Explanation-Assisted Poetry Machine Translation

Updated 3 November 2025

The paper introduces EAPMT, a novel two-step approach that uses monolingual explanations to guide poetic translation.
The methodology first generates an explanatory scaffold to capture semantic, stylistic, and cultural nuances before translation.
Evaluation demonstrates that EAPMT outperforms traditional MT systems in preserving poetic structure, metaphor, and cultural context.

Explanation-Assisted Poetry Machine Translation (EAPMT) is an advanced methodology in literary machine translation that integrates monolingual, semantic, and cultural explanation to guide the translation of poetry. The defining characteristic of EAPMT is its two-step or multimodal workflow in which a source poem is first explained or paraphrased in its own language, and this explanation then serves as explicit guidance for generating the translation in the target poetic language.

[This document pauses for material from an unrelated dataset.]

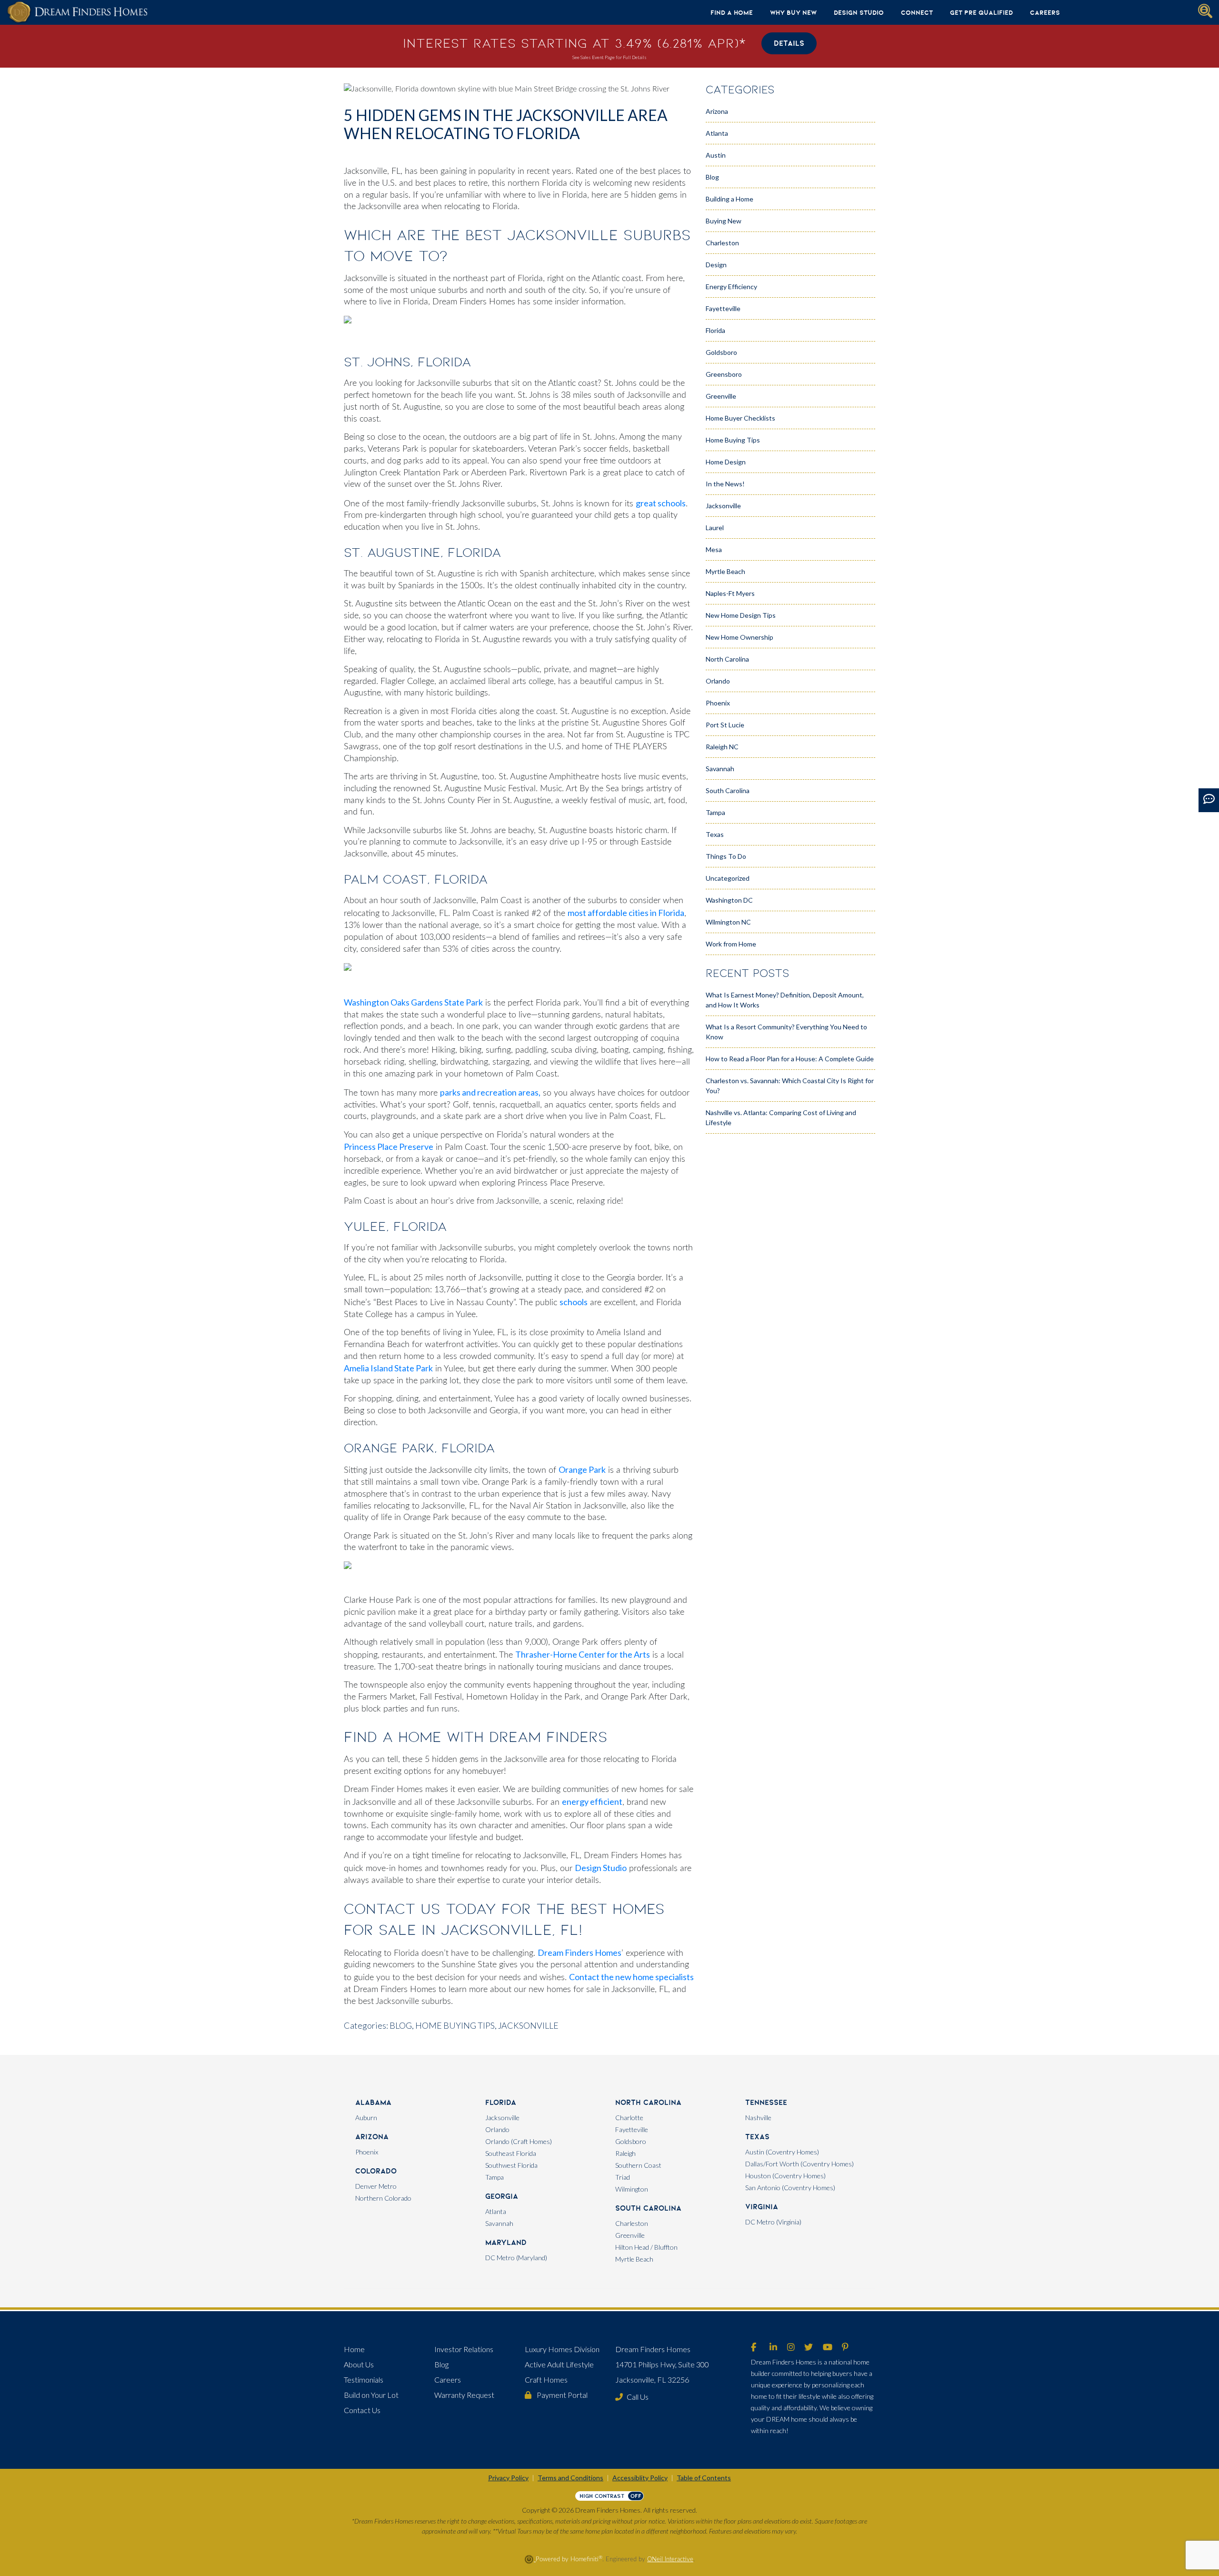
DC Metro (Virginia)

This approach addresses key limitations of direct neural and statistical MT systems, especially the difficulty of preserving poeticity, line structure, metaphor, and cultural context across languages.

1. Motivation and Problem Setting

Poetry translation presents intrinsic challenges, including ambiguity, polysemy, and the preservation of structure and figurative language. Conventional machine translation systems (NMT, transformer-based LLMs) typically fail to maintain the deep semantics, imagery, rhythm, line-breaking, and cultural resonance crucial to poetic texts (Wang et al., 5 Jun 2024). EAPMT is motivated by the observation that LLMs, such as ChatGPT and GPT-4, excel at explicative literary analysis but often produce superficial, literal translations when tasked directly with poetic generation.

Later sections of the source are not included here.